Entries supplied:
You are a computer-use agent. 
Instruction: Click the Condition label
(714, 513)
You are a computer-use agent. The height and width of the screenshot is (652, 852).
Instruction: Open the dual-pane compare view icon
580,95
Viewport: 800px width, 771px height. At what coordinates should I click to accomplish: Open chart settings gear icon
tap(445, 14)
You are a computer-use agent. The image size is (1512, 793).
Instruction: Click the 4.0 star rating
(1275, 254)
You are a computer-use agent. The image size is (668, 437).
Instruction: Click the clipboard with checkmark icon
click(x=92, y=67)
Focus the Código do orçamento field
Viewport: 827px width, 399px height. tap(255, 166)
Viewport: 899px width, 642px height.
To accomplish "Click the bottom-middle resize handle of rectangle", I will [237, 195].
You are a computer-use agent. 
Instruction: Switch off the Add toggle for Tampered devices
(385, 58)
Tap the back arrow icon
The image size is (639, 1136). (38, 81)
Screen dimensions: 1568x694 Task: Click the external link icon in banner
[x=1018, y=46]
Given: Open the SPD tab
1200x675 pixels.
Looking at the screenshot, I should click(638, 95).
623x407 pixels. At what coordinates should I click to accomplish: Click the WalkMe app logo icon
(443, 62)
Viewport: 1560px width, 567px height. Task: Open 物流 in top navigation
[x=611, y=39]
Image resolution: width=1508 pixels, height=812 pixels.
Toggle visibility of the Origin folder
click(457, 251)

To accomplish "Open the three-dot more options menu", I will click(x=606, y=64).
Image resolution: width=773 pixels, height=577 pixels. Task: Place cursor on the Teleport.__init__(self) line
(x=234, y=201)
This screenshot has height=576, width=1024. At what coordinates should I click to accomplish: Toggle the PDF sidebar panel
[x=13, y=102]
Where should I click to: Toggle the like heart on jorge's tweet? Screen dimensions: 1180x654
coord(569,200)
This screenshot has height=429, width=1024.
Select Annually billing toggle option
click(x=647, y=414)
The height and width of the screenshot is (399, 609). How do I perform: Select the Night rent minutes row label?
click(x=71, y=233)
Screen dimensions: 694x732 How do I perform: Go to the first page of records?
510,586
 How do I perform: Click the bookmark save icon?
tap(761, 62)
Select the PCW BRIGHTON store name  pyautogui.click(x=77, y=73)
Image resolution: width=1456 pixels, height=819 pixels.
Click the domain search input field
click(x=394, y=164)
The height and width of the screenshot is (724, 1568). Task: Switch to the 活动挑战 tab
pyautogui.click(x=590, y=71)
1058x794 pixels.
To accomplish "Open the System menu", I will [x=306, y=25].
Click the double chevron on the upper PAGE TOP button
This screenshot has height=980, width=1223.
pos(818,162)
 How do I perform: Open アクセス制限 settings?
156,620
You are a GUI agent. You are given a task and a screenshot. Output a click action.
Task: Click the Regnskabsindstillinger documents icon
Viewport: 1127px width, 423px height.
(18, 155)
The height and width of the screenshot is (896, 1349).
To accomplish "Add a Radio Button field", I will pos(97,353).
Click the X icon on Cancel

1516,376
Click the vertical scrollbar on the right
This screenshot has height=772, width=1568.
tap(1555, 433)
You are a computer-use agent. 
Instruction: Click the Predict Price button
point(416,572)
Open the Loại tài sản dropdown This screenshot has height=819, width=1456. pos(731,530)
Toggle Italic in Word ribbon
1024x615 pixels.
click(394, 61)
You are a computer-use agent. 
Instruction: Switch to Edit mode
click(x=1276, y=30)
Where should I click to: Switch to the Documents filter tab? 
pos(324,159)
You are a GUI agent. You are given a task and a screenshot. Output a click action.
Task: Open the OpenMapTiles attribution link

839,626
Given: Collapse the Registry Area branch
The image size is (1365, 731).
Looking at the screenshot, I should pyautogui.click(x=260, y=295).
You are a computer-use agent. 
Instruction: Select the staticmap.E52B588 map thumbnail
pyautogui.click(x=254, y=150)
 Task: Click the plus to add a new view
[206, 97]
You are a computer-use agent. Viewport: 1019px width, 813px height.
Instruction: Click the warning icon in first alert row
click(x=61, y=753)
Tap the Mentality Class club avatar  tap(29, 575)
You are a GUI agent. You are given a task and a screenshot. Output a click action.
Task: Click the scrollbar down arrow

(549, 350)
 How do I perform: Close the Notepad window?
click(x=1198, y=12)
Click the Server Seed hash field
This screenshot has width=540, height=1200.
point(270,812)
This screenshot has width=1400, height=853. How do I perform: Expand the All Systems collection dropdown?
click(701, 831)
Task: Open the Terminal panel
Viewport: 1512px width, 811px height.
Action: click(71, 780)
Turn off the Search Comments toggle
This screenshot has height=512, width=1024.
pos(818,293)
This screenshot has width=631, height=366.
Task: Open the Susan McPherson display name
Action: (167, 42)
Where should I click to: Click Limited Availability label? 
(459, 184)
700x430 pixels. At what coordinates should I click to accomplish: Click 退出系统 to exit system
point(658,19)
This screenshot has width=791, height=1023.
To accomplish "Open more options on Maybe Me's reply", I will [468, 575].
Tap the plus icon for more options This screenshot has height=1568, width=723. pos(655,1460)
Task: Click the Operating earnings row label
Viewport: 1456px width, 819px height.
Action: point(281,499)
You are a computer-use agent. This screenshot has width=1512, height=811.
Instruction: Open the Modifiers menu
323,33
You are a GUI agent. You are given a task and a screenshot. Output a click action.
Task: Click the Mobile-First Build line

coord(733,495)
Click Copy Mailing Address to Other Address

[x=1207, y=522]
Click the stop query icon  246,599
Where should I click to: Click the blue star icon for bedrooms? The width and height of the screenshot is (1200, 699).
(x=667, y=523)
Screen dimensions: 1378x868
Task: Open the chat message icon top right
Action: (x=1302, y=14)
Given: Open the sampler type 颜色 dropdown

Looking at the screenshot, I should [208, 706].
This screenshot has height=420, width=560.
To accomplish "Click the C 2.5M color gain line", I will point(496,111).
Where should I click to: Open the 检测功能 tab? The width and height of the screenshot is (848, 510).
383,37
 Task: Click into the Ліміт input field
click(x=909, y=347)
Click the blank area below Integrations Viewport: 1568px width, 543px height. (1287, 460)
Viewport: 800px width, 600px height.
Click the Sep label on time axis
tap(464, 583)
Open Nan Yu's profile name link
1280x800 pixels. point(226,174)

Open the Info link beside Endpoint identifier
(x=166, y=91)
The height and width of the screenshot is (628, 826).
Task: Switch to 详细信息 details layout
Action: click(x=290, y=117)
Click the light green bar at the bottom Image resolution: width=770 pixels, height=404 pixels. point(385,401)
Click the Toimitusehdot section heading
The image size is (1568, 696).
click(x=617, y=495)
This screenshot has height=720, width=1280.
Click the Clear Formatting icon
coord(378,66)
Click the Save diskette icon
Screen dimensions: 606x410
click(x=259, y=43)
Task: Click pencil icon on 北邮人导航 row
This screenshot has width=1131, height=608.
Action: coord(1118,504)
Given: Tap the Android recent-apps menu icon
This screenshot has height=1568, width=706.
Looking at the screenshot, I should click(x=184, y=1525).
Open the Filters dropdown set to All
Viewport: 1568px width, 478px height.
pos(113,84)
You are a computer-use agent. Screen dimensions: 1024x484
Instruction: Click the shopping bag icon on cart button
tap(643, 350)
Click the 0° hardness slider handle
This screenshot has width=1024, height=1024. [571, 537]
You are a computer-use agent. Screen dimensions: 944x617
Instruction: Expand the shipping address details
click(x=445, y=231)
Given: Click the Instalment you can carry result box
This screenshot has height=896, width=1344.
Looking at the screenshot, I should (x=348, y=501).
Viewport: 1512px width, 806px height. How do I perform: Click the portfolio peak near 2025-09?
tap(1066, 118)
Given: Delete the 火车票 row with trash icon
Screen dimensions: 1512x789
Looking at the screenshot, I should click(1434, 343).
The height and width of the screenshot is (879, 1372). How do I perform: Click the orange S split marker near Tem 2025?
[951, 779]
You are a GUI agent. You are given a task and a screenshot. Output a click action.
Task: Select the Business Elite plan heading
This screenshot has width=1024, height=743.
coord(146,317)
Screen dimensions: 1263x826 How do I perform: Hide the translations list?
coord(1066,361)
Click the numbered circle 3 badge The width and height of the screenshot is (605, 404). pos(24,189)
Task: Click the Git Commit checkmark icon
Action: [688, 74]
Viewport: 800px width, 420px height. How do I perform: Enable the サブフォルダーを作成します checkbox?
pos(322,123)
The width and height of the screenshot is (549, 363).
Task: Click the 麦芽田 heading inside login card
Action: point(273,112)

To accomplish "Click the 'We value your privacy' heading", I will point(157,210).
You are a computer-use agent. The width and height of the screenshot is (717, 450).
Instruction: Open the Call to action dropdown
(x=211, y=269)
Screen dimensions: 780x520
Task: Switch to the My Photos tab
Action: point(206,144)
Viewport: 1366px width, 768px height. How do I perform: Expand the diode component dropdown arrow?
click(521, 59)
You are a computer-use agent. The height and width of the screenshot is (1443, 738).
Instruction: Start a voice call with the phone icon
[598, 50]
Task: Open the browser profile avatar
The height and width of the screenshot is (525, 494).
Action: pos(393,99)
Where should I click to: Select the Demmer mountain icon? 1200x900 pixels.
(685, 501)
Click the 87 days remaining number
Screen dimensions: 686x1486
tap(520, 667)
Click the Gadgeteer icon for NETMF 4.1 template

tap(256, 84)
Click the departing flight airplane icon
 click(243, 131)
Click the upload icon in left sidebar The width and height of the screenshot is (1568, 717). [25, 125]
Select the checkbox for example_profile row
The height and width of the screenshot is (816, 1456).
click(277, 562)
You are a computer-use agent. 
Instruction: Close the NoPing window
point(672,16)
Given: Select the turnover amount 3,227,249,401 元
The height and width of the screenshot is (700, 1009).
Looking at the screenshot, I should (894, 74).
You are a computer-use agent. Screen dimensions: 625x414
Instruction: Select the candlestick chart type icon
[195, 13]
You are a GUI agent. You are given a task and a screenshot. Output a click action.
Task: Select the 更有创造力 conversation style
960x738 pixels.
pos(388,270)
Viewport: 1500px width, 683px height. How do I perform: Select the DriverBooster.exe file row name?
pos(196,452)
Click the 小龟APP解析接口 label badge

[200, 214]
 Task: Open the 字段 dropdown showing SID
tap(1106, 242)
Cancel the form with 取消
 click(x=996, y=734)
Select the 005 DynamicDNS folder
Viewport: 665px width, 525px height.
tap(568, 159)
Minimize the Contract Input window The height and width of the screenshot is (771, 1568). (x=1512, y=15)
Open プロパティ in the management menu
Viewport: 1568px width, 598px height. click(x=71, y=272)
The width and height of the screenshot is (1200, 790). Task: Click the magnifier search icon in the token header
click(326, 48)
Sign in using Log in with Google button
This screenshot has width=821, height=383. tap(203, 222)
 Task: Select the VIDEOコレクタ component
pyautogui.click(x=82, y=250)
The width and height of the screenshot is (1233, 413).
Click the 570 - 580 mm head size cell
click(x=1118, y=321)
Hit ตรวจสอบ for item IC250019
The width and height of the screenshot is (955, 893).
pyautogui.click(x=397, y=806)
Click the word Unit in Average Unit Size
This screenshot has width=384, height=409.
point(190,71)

Work required: Pull out each line of the items above that contains the string "what". Matching is case-sensitive.

The completed task:
Viewport: 800px width, 771px height. At what coordinates should I click to accomplish: Open chart settings gear icon
623x407 pixels. At what coordinates should I click to accomplish: Click the WalkMe app logo icon
This screenshot has height=576, width=1024. At what coordinates should I click to accomplish: Toggle the PDF sidebar panel
700x430 pixels. At what coordinates should I click to accomplish: Click 退出系统 to exit system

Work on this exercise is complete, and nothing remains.